"Interphase" refers to the period in the cell cycle in which chromosomes spend most of their time. During this phase, in between mitoses, chromosomes live "dissolved'' in the nucleus where they carry out the processes required for the duplication of genetic material. Our current knowledge regarding the behaviour of chromosomes during interphase is unfortunately quite limited; for example, we would need to know more about the three-dimensional structure of the chromatin filament -- the long molecule that makes up the chromosomes and that consists of DNA and other proteins -- and how it changes in time and space. The shape of the chromosome is in fact important for its function as it allows or prevents access to portions of genetic code for the duplication processes.

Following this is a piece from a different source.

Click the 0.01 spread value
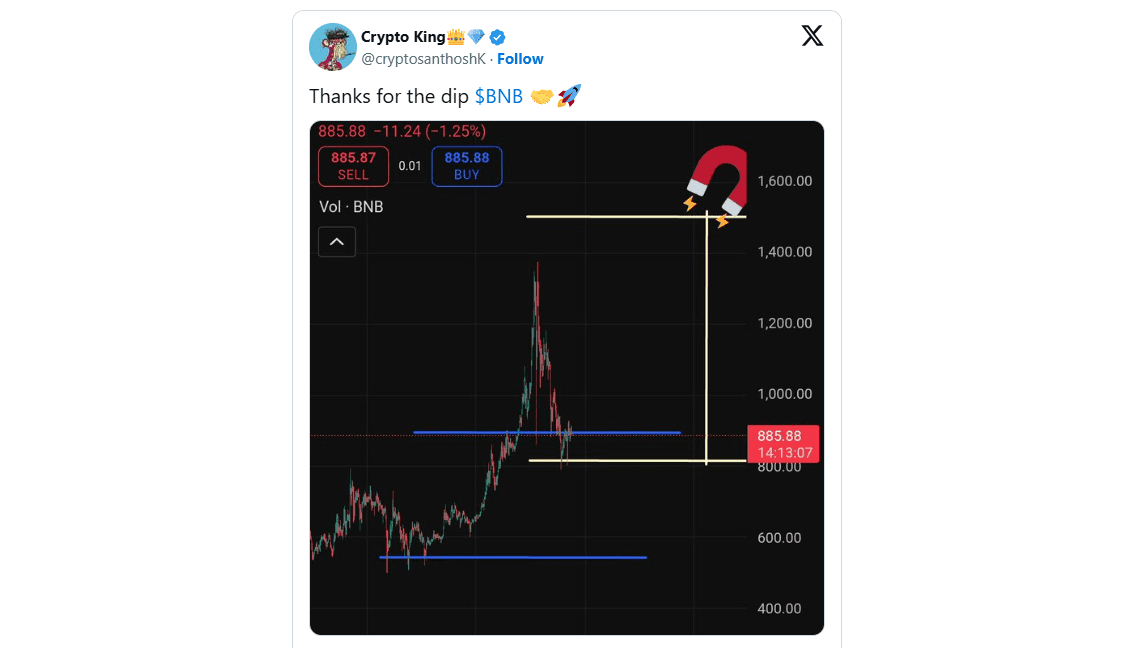The image size is (1127, 648). (410, 166)
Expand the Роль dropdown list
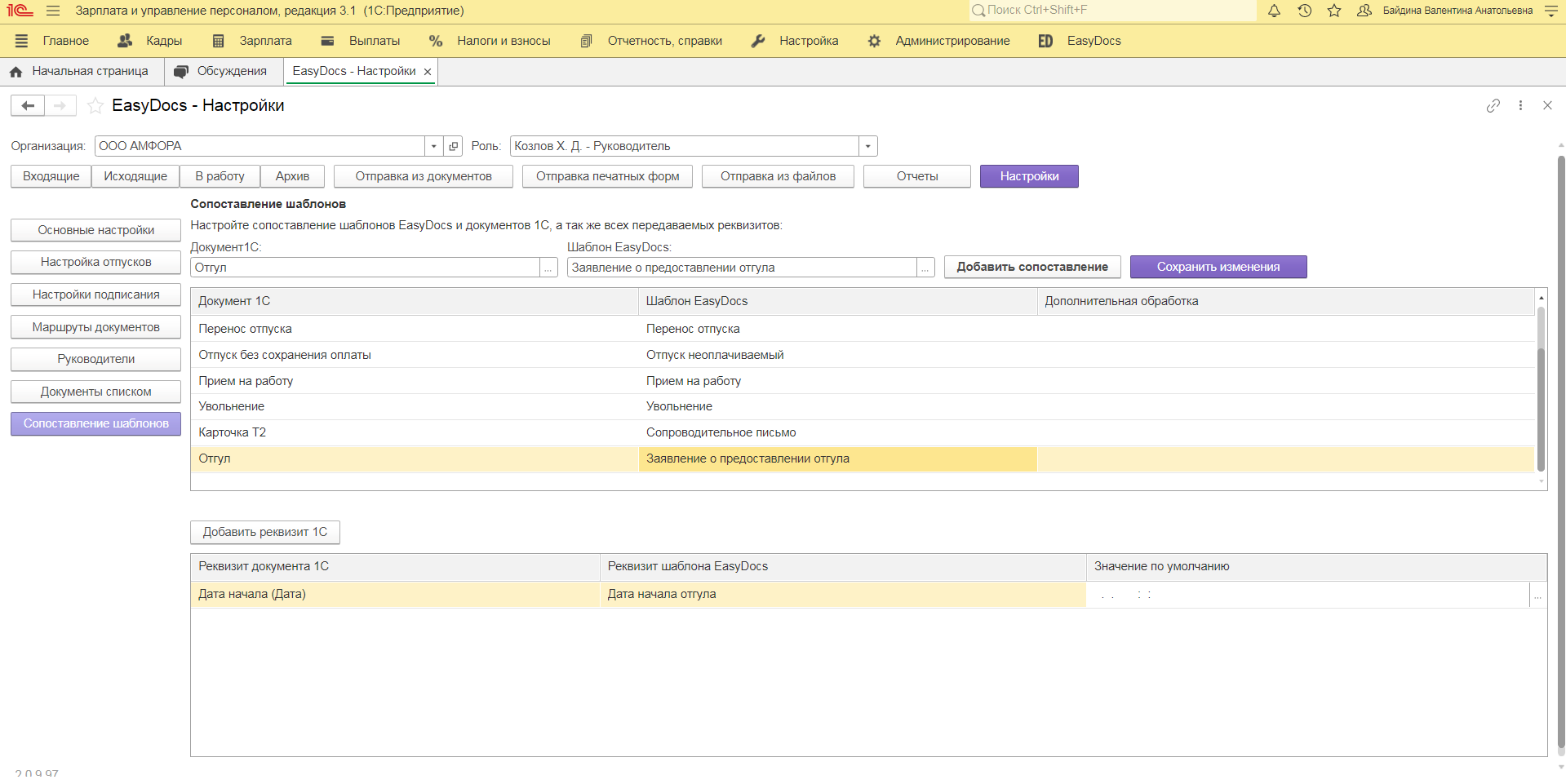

In addition to experimental observation, another important method of study is computer simulation, based on theoretical models of chromatin. A new study has extended work done previously, which used a simpler model of chromatin consisting up of a single fiber. In the new study, the filament could be made up of two types of fiber, one thicker and one thinner, in varying proportions. Experimental studies have indeed demonstrated the existence of two main types of chromatin, with thicknesses of 10 or 30 nm. In the study, the scientists made molecular dynamics simulations for model chromosomes in various conditions: they added increasingly large amounts of 10 nm fiber to the homopolymer chromatin, consisting of the stiffer 30 nm fiber only.
The model used in the new study, while a simplification of the real molecule, makes the simulation more realistic. The aim of the study was to evaluate whether small-scale modifications in the chromatin fiber lead to large-scale changes in the behavior of the chromosome. "Even after the introduction of the more flexible second fiber, the chromosome remains spatially stable" explains Ana-Maria Florescu, first author of the study and SISSA research scientist. "More in detail," adds Angelo Rosa, SISSA research fellow who coordinated the work, "we found that reorganization occurs only on spatial scales below 0.1 Mbp (million base pairs) and on time scales shorter than a few seconds."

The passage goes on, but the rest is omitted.